La culture alternative roumaine a jailli avec force, exprimant l’irrépressible besoin de liberté dont elle s’était fait la voix.
La mainmise du régime communiste sur la vie sociale, politique et culturelle roumaine s'est voulue totale. Le canon culturel, établi par les apparatchiks du secteur, devait être strictement observé, mais ce canon était surtout de mise pour la culture officielle, alors que les formes alternatives d'expression culturelle étaient ignorées et reléguées aux oubliettes par le régime.
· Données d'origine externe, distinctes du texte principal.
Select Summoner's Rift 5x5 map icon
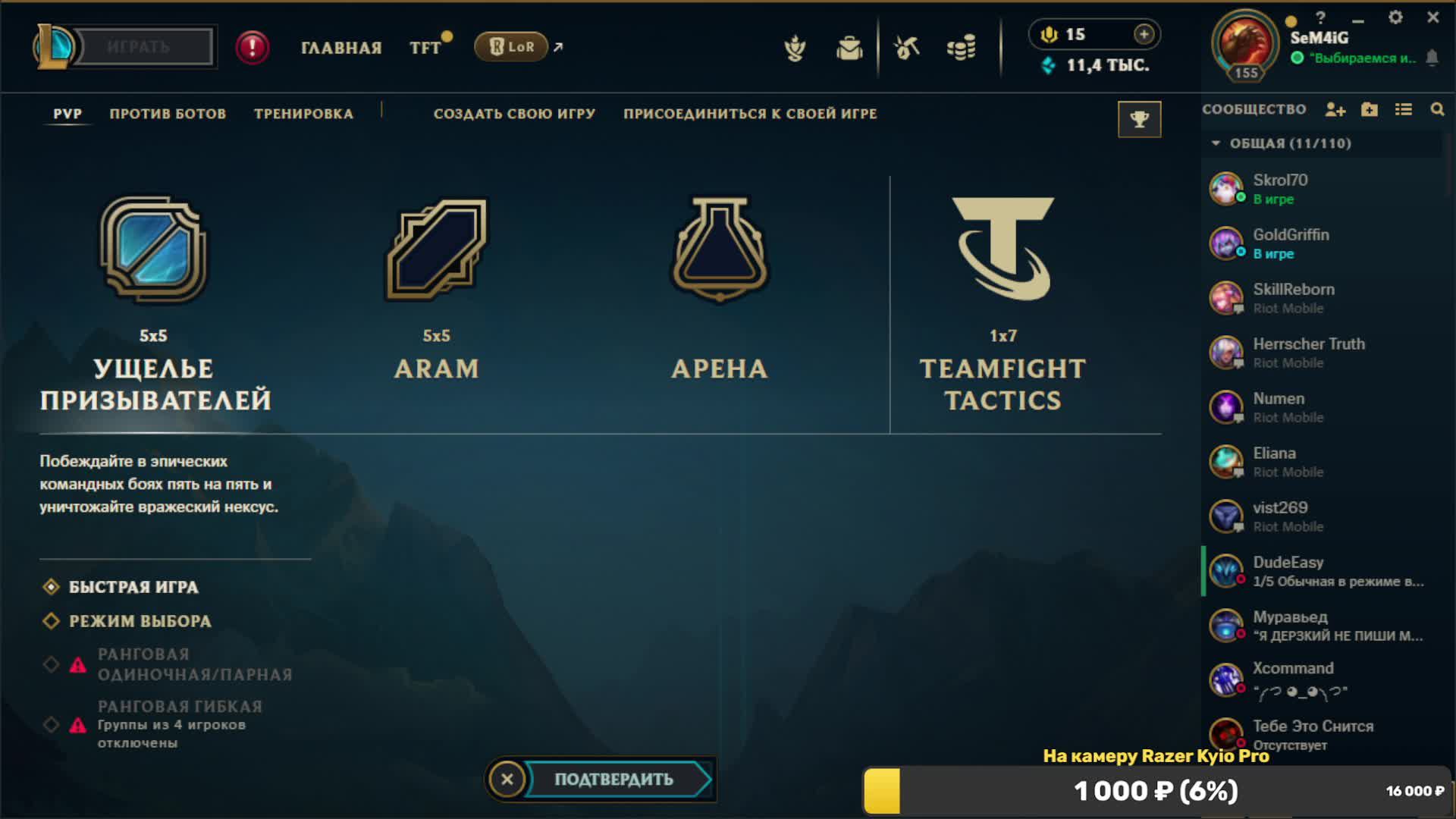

Les musiques rock, jazz, blues et folk se sont ainsi progressivement érigées en des formes de culture alternative. La musique pop en revanche, plutôt agréée par le régime, devait, elle, se plier, bon gré mal gré, aux injonctions du régime et de sa politique culturelle officielle. Toutefois, qu'il s'agisse de l'une ou de l'autre forme d'expression, les sources d'inspiration des compositeurs roumains étaient, par la force des choses, plutôt étriquées. Ceci dit, pendant certaines périodes, la culture alternative roumaine a jailli avec force, exprimant l'irrépressible besoin de liberté dont elle s'était fait la voix. Les disques de musique beat, rock, blues et jazz, passés parfois en sous-main depuis l'Occident avec d'autres biens de consommation très convoités à l'époque, tels les jeans ou les produits de beauté, ont pourtant pénétré et nourri les amateurs de musique, en dépit de la censure et du haut degré de confinement du pays imposé par le régime. Importés par les rares Roumains qui pouvaient voyager au-delà du rideau de fer, ou encore par les étudiants étrangers inscrits dans les universités roumaines, ces disques complétaient une culture musicale, forgée grâce à la réception, illégale elle aussi, des émissions des radios étrangères, telles Free Europe ou la Voix de l'Amérique. Célèbres sont restées dans les mémoires l'émission de jazz réalisée par Willis Conover, et diffusée sur les ondes de la Voix de l'Amérique, et l'émission rock, réalisée par Cornel Chiriac, et diffusée par la radio Free Europe, sur les ondes courtes.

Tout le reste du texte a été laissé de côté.